Auch für Lea Zehaf, die in der Schule in Frankreich Deutsch gelernt hat, steht im nächsten Studienjahr neben der Theaterpraxis und -theorie die Sprache im Mittelpunkt. In den Künsten sei Verständigung über Kultur- und Sprachgrenzen hinweg möglich. „Aber gerade im Theater muss ich präzise mit Akzenten und Wörtern umgehen“, sagt die 20-jährige Kulturwissenschaftsstudentin der Uni Aix-Marseille und zeigt sich begeistert von den neuen, ungewöhnlichen Inszenierungen der deutschen Regisseure und Theaterschaffenden.

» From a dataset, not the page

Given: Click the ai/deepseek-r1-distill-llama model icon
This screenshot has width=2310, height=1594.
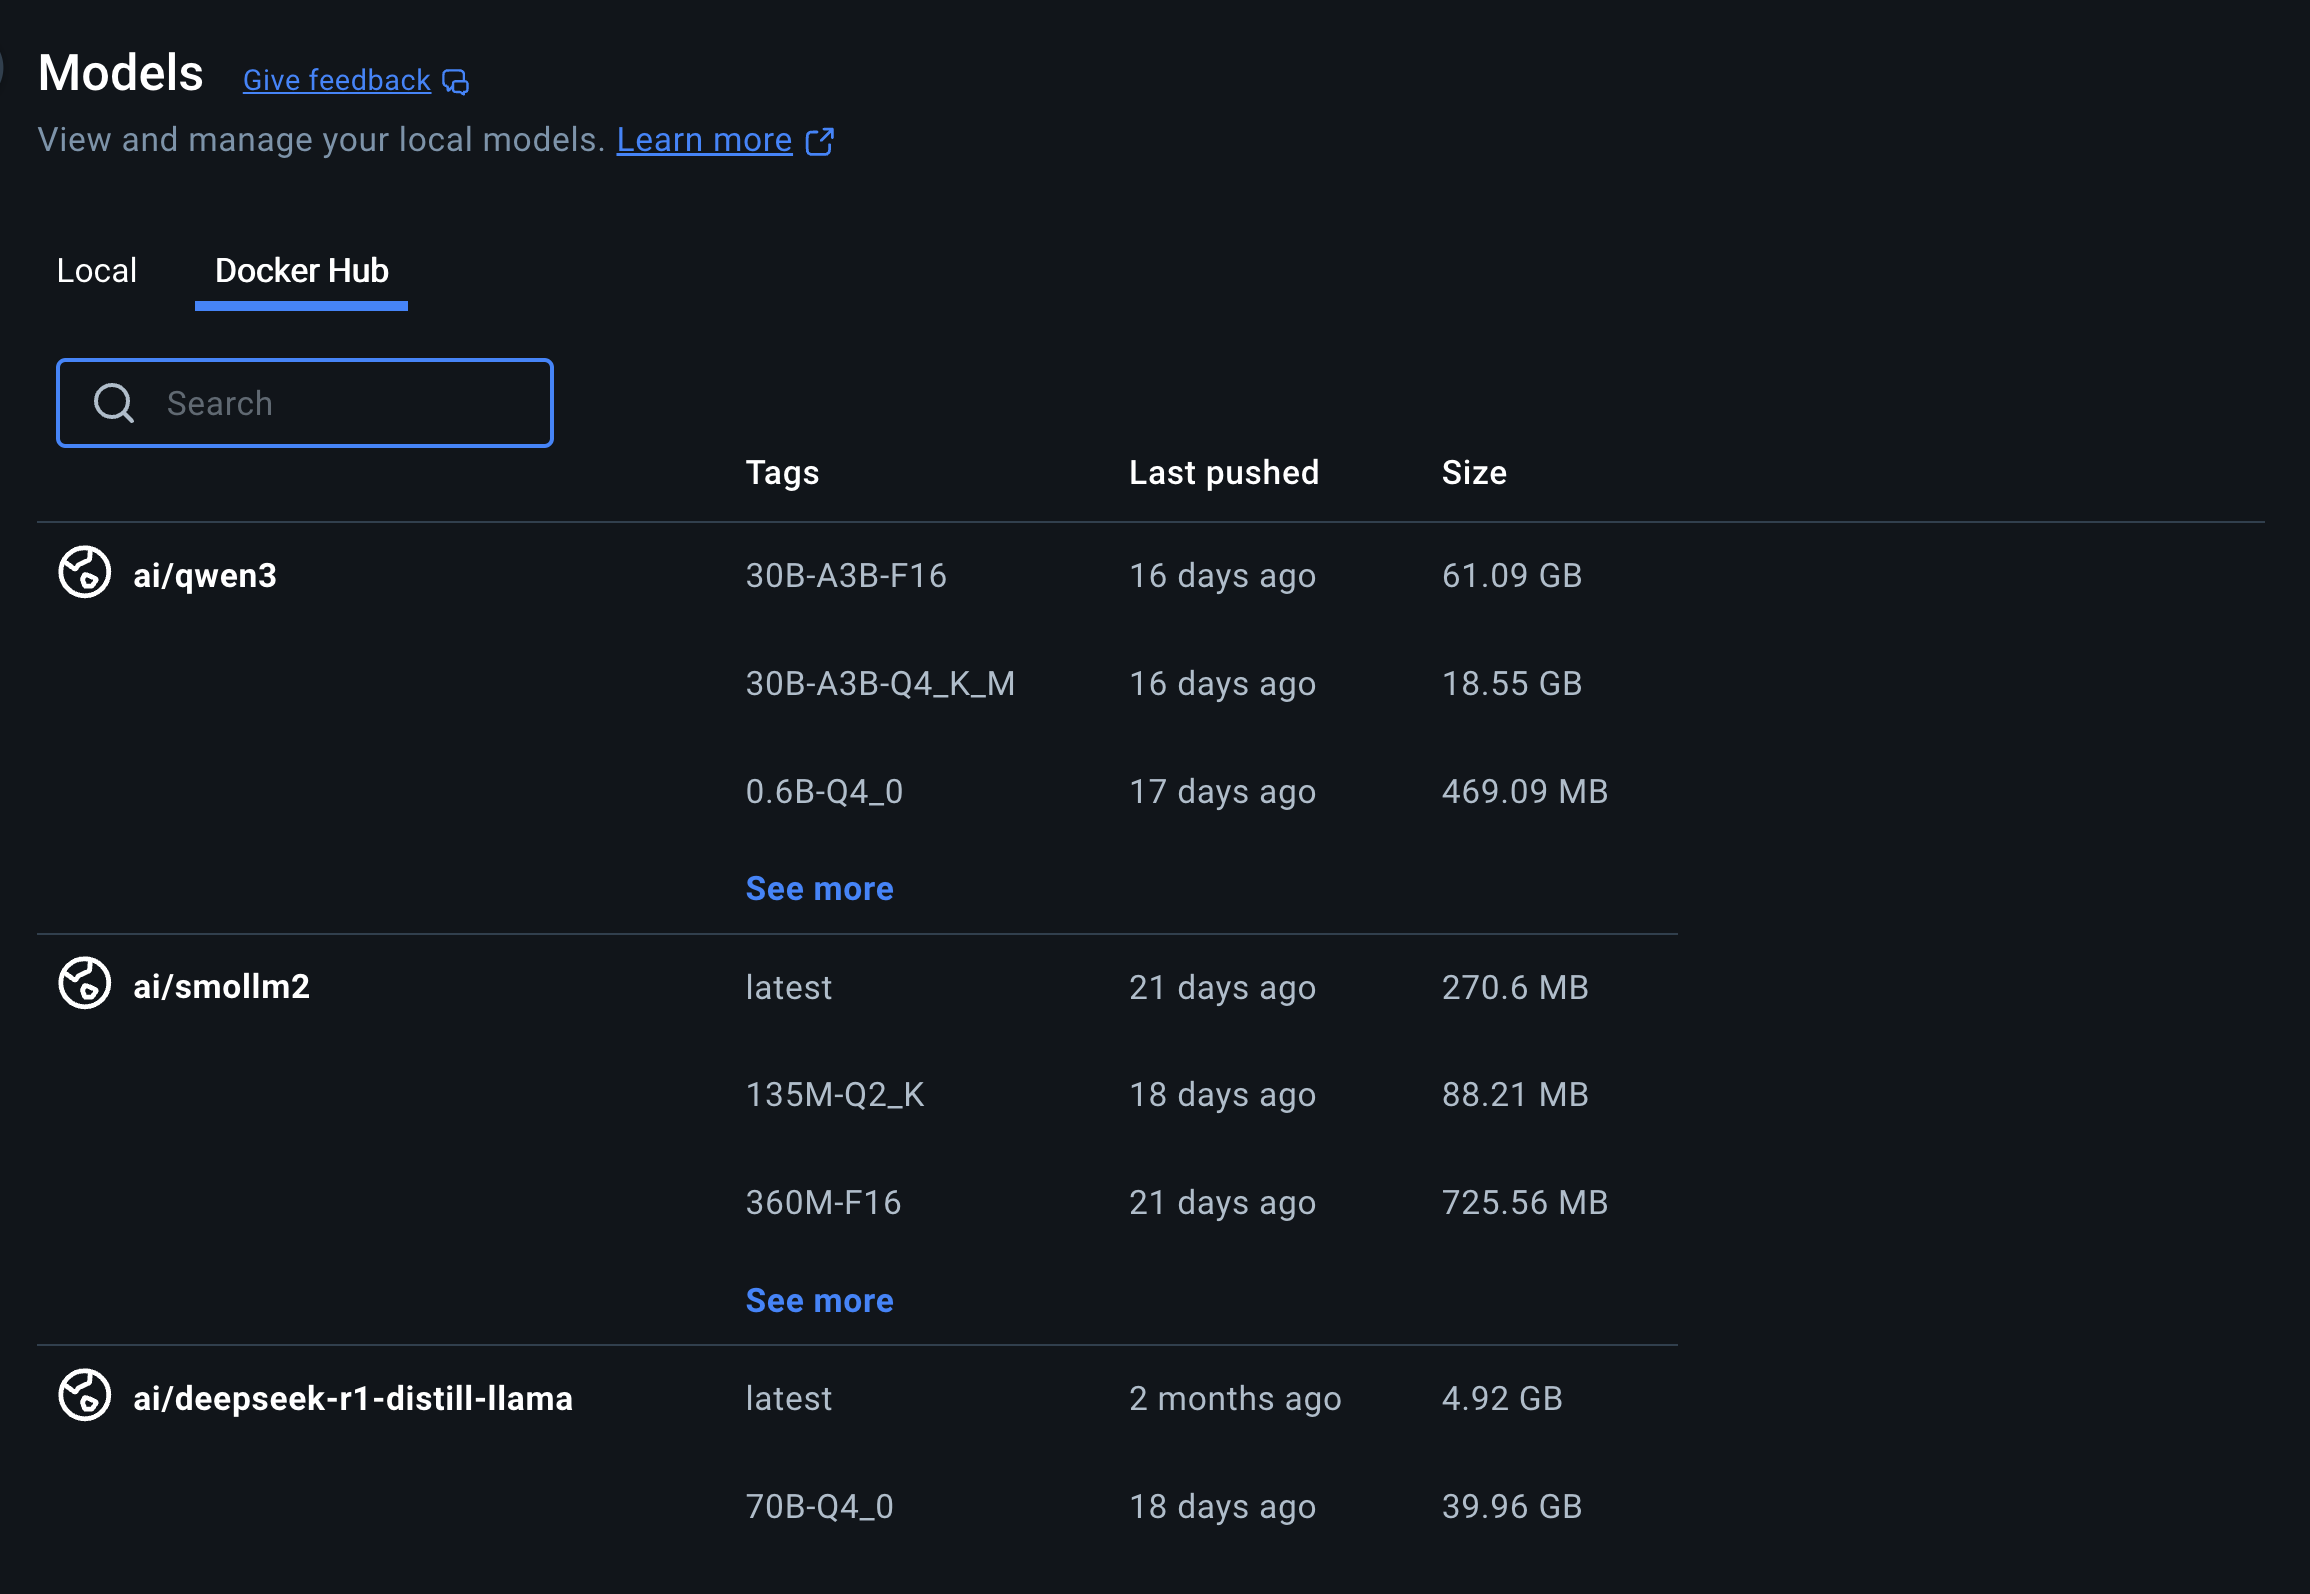Looking at the screenshot, I should pyautogui.click(x=84, y=1396).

Die beiden zählen zu den 115 ausländischen Studierenden aus 22 Ländern, die in diesem Wintersemester im Rahmen des Erasmus-Programms oder anderer Förderinstitutionen ein oder zwei Semester an der Universität Hildesheim studieren. Im Vergleich zum Vorjahr stieg die Zahl der „incoming students" um 23 %. Warum Hildesheim? Elke Sasse-Fleige, Leiterin des International Office, fasst die Gründe in einem Satz zusammen, den sie häufig hört: „Green, clean, safe". Dass sei die Rückmeldung von Studierenden aus Großstädten wie beispielsweise Istanbul, Rom und Buenos Aires. Zudem kooperiert die Universität Hildesheim mit nunmehr 146 Partnerhochschulen in Europa, über 170 weltweit. Darunter sind Partnerhochschulen aus Frankreich, Novgorod und Südkorea, mit denen die Universität Hildesheim internationale Studiengänge mit Doppelabschluss vereinbart hat. Hwang Jin Yoon und Hyoung-Youn Go von der Pai Chai Universität in Korea wollen ihre Sprachkenntnisse verbessern, sie freuen sich auf das Studium „Internationales Informationsmanagement".

„Wir haben das Angebot an englischsprachigen Lehrveranstaltungen in diesem Semester deutlich ausgebaut. Gleichwohl wollen wir, dass die Studierenden deutschsprachige Lehrveranstaltungen besuchen, schließlich ist das die hiesige Wissenschaftssprache", sagt Elke Sasse-Fleige. Deshalb stehen in der nächsten Woche die Intensivsprachkurse Deutsch auf dem Programm. Außerdem ist der Austausch mit Hildesheimer Studierenden wichtig. Hier setzen die studentischen Initiativen „Erasmus-on-tour" und „Go.Intercultural" an. Zudem begleiten rund 100 ehrenamtliche „buddys" – Studierende der Universität Hildesheim aus höheren Semestern – ihre neuen Kommilitonen.

„Welche Missverständnisse und Chancen entstehen, wenn auf dem Campus, im Berufsleben oder Praktikum Menschen aus verschiedenen Ländern aufeinander treffen? An unseren interkulturellen Trainings nehmen 10 bis 20 Studierende aus unterschiedlichen Kulturen je Workshop teil“, so Anna-Lena Ahrens. Die Studentin des „Internationalen Informationsmanagements“ engagiert sich seit vier Jahren bei „Go.intercultural“. „Wir wollen aber keine Stereotype und Rezepte vermitteln, es kommt auf die Situation und die Personen an“, ergänzen Carolin Schlemme und Ina Voges. Seit 2009 haben 450 Studierende die Trainings besucht, im letzten Semester waren fast 40% der Teilnehmenden internationale Studierende. ECTS-Punkte und ein Zertifikat können erworben werden, das Institut für Interkulturelle Kommunikation unterstützt die studentischen Trainer. Die engagierten Studierenden von Erasmus-on-tour erkunden mit ausländischen Studierenden Deutschland. Sie organisieren auch in diesem Wintersemester Städtetouren nach Dresden oder Berlin und Fahrradtouren durch Niedersachsen, uns sie freuen sich über weitere Studierende, die mitmachen.